Kate Maltby is a regular broadcaster and columnist in the United Kingdom on issues of culture and politics and is a theater critic for The Times of London. She is also completing a doctorate in Renaissance literature, having been awarded a collaborative doctoral degree between Yale University and University College London. The opinions expressed in this commentary are hers.

(CNN)The President of the United States is enmeshed in scandal this week. So is Kevin Spacey. It feels a characteristic irony of 2017 that even as a real-life President fights allegations that could remove him from office, our most notorious fictional President is removed from the air. Netflix announced on Wednesday that "House of Cards," in which Kevin Spacey plays the corrupt President Underwood, will not be renewed for further seasons. That Spacey is now facing accusations of serious sexual misconduct, Netflix assures us, is purely coincidental.

Kate Maltby
The accusations against Spacey are serious. Even in our post-Weinstein era, it was shocking to read the actor Anthony Rapp's recollection of how the double Academy-Award winner invited him to an adult party when Rapp was a child star. Sometime toward the end of the night, Rapp alleges he found himself sitting on Spacey's bed, whereupon Spacey entered the room, "picked me up like a groom picks up the bride over the threshold," and made a sexual advance. Rapp was 14 at the time; Spacey was 26.
In response to Rapp's claims, Spacey released a statement in which he insisted he couldn't recall the night in question, and then said: "But if I did behave then as he describes, I owe him the sincerest apology for what would have been deeply inappropriate drunken behavior." This is an apology that will make its way into the great hall of historic nondenial denials. But the recourse to blaming Bacchus isn't even the worst of it.

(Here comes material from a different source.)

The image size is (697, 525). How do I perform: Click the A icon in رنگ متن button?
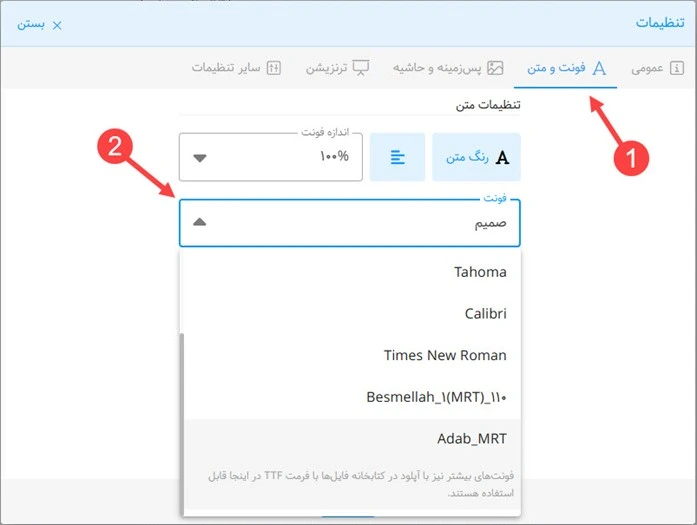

    In his statement, Spacey went on to confirm another rumor: "I choose now to live as a gay man." Great. Welcome out of the closet, Kevin. But is that 2,000 years of homophobic stereotype I hear in the background? What could be the purpose for any man of coming out as gay in the same breath as apologizing for the attempted assault of a minor? Is Spacey, shamelessly, trying to shift the focus of an international news story? Multiple media outlets came under fire for leading their coverage with Spacey's coming out, rather than Rapp's allegations -- surely better for Spacey's PR than some of the more critical coverage that has followed.
    Or is this, even worse, an attempt to suggest Spacey's attraction to underage men is intrinsic to his homosexuality? Those who endorse such existing and discriminatory stereotypes will be eager to read it as such. In that context, a statement that even hints at such an association merits only condemnation. Few prejudices have done more damage to gay people than the myth that there is any link between sex with or sexual assault of a minor and same-sex attraction.
    It matters when Hollywood stars peddle this old lie or any semblance of it. Because it is a lie that has caused real harm. In 1978, Proposition 6, also known as the Briggs Initiative, appeared on the California ballot. It was part of a movement to bar gay men and women from working in schools. Even teachers who "advocated" LGBT rights might have faced losing their jobs. The measure was eventually defeated at the ballot box, thanks to the work of campaigners like Harvey Milk. But those who pushed for it, like California legislator John Briggs, stoked the fears of parents as they spread stories about the predator nature of homosexuals.
    Even as recently as 2013, when the Boy Scouts of America debated whether to permit gay men to join their movement, Tony Perkins of the Family Research Council appeared on CNN to argue against their inclusion. His argument? That the Boy Scouts needed to "create an environment that is protective of children" and that abuse by pedophiles disproportionately involves "male on boy" abuse. After much debate, the Scouts concluded that the presence of gay Scouts and leaders posed no threat; they agreed to accept gay Scouts from 2014 onward, and gay leaders from 2015, but thanks in part to the arguments by men like Perkins, some parents choose now to enroll their sons in rival Christian programs.
    Now that a high-profile Hollywood star has chosen to publicly conflate his homosexuality with alleged sexual misconduct with a minor, how many more parents in small towns will whisper warnings to their children about their blameless gay teacher or lesbian church leader?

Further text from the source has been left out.